The valuation of railroad property for taxation is difficult. At the best it is an approximation and not an exact determination. That there is a relation worthy of consideration in taxation between gross earnings and mileage is generally conceded.

At the trial it was not urged that the so-called gross earnings tax was unconstitutional and no evidence was offered for the purpose of showing it to be so. The defendant made certain deductions for seven miles of the haul at the lake end before the application of the statutory prorate upon the theory that it had a contract with the Allouez Bay Dock Company or its predecessor for a carriage of such distance; or if it did not that it was entitled to make such a deduction as a service charge. In short, it applied the statutory prorate in a proportion of 87 to 107, the Minnesota and the total mileage, but deducted certain sums which it claimed represented either the contract price or value for the carriage for the last seven miles.

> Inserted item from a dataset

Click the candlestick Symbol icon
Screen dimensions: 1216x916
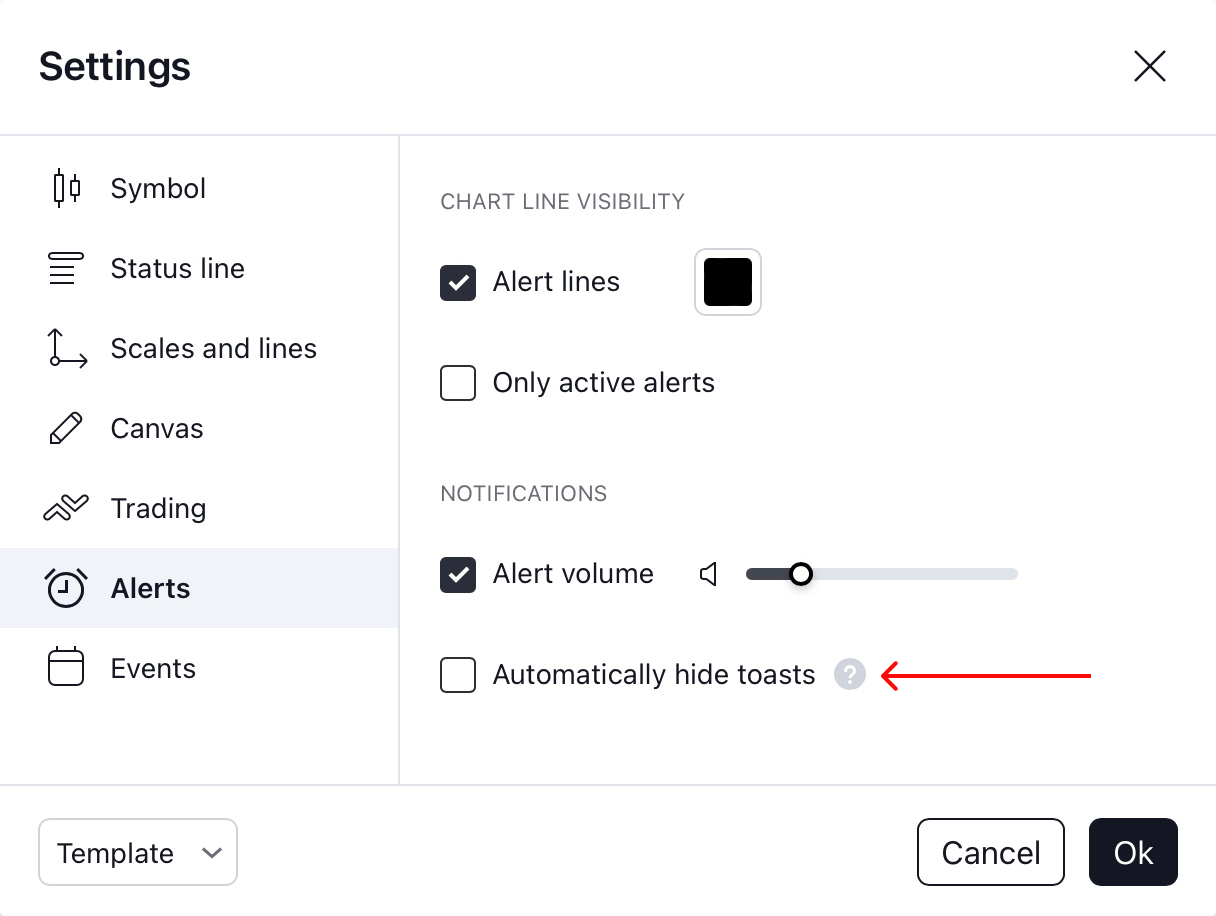66,188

The trial court found that the defendant's ore line from the mines in Minnesota to the water front on Allouez Bay in Wisconsin was a single continuous railway line for which a single charge for a continuous and unbroken railway service from mine to boat was made. It found that it was a Great Northern operation and in effect a Great Northern ownership. The ore was carried for a fixed charge from the mines and put into boats in the waters of Lake Superior just as other roads carried ore and unloaded it in boats on the same waters. After 1906 the Great Northern published a tariff for a completed carriage. Before that its actual tariff, though not published, was for a continuous haul.

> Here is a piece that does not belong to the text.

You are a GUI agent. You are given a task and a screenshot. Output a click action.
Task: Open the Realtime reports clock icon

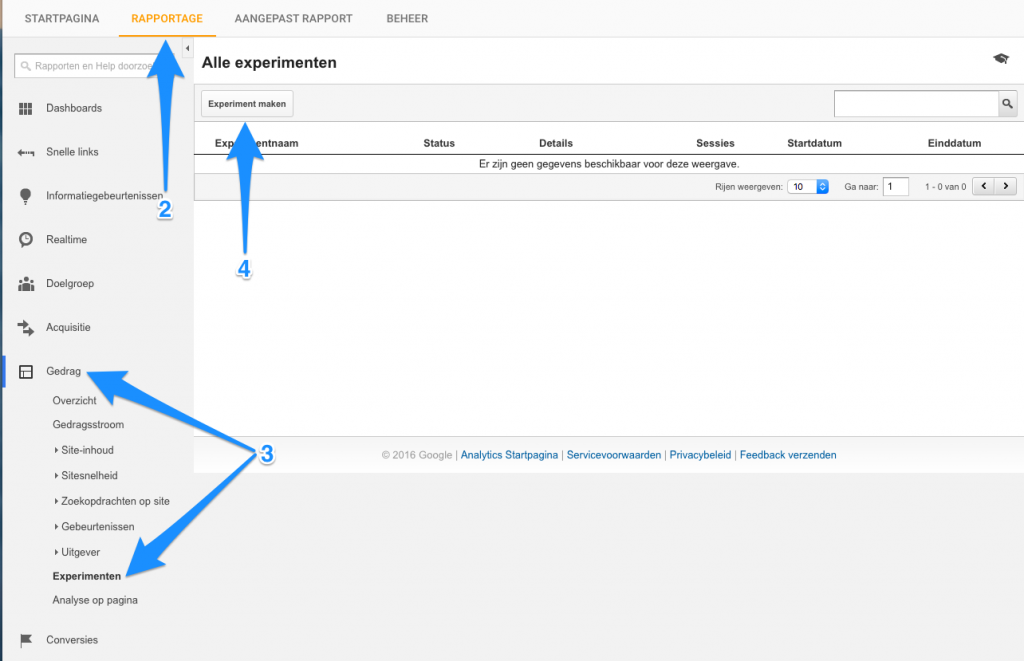point(26,240)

There was slight evidence that railroads at the head of the lakes during the period in question did not add to their tariff a charge for loading ore into the boats, or make a service charge; and an offer by the state of plenary proof of such fact, framed with particularity, was excluded on objection of the defendant. It is not out of place to give the statement of the Interstate Commerce Commission in Lum v. G. N. Ry. Co., 33 Interst. Com. Com'n R. 541, 545, made in 1915, when considering tariff rates on ore going to the head of the lakes and into the boats:

"The rate for the transportation of iron ore from the Vermillion, Mesabi, and Cuyuna ranges to the docks at Two Harbors, Duluth, Allouez Bay, and Superior is uniformly 60 cents per long ton regardless of distance. This rate covers the service from the mouth of mine or stock pile to the dock, the dumping of the ore into the dock, storage in the dock until a cargo is completed, and loading into the boats." Lum v. G. N. Ry. Co., 33 Interst. Com. Com'n R. 541, 545.

On the former appeal we sustained the trial court's finding that the transfer from mine to boat was one haul undertaken by the Great Northern for a specific rate, all of which it received, though the lower end of the haul was under the name of a corporation all of the stock of which it owned and the profits of which it received in the form of dividends. The finding could hardly be different, and the facts are noted in some detail in the former opinion.

The ore haul from the Mesabi mines, the source of the defendant's ore supply in Minnesota, was 107 miles to its ore docks on Allouez Bay, Wis., 87 miles in Minnesota and 20 miles in Wisconsin, or 81.55 per cent. in Minnesota. Prior to August 1, 1909, when the through rate was 80 cents per ton, there was deducted by the defendant for the dock haul and the 6 miles west to Saunders where the exclusive ore line branched to the dock 25 cents, leaving 55 cents for the long haul of 100 miles. From that date until December 25, 1911, the deduction was 22 cents, leaving 58 cents for the 100 mile haul. In 1912, when the rate was 60 cents, the deduction was 15 cents and the long haul was 45 cents. The railroad applied the mileage prorate of 81.55 per cent. after the deductions we have stated. In other words, it deducted these sums from its gross earnings before it applied the statutory mileage prorate. We hear nothing further about the rate, except, as stated in the original opinion, there was a rate of 95 cents in 1919, with a storage and unloading charge of 5 cents; but, as there observed, there being in the period involved no appreciable amount of ore not going over the dock, the 5 cents additional was insignificant. The real tariff was $1.

The defendant now bases its claim of unconstitutionality upon what it claims is a proportionate difference in value in the two...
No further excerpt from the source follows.